1st, let's make sure we know the equations we are using. some of this could be miscommunication.

QUOTE
1) by Raoult's law : P=P*1 X1+P*1 X2 where P*i is the partial pressure of the component i
is not Raoult's law, or you are misusing the term "partial pressure"

QUOTE
2) Tv1 x1=P*1 and Tv2 x2=P*2 where Tvi is the tension vapour
is Raoult's law. If equation 1 is intended to be a different expression of Raoult's law, then it can be derived from equation 2.

QUOTE
3)P*1=y1 P P*2= y1 P
Dalton's law

QUOTE
4) y1+y2=1
5) x1+x2=1
material balance statements for a binary system.

x1=y1=1 is a possible solution, as the pure component point is on the dew point curve. It is kind of a trivial solution, and not a very interesting solution, so I doubt that is the answer we are looking for, but it is a possible solution.

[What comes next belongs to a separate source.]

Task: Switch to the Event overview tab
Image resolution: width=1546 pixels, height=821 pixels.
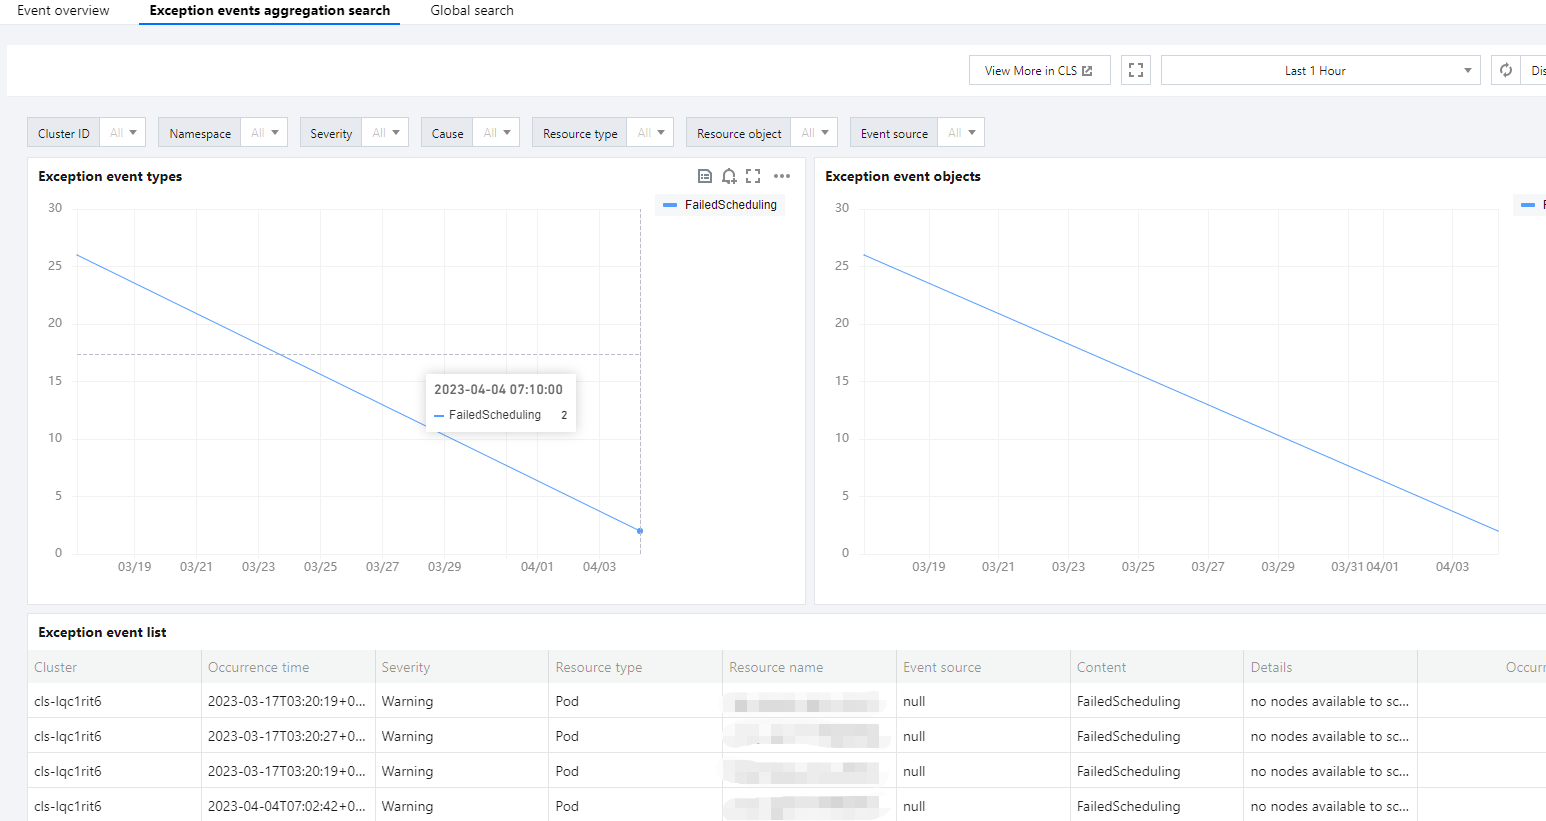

Gibb's phase rule (df=2+NP-NC where df= degrees of freedom, NP=number of phases, NC=number of components) for a binary system tells us that we have 2 degrees of freedom for a binary VLE problem: which means we have to specify two variables to solve the problems. From your last statement, it appears you are fixing T and P, and trying to solve for x and y.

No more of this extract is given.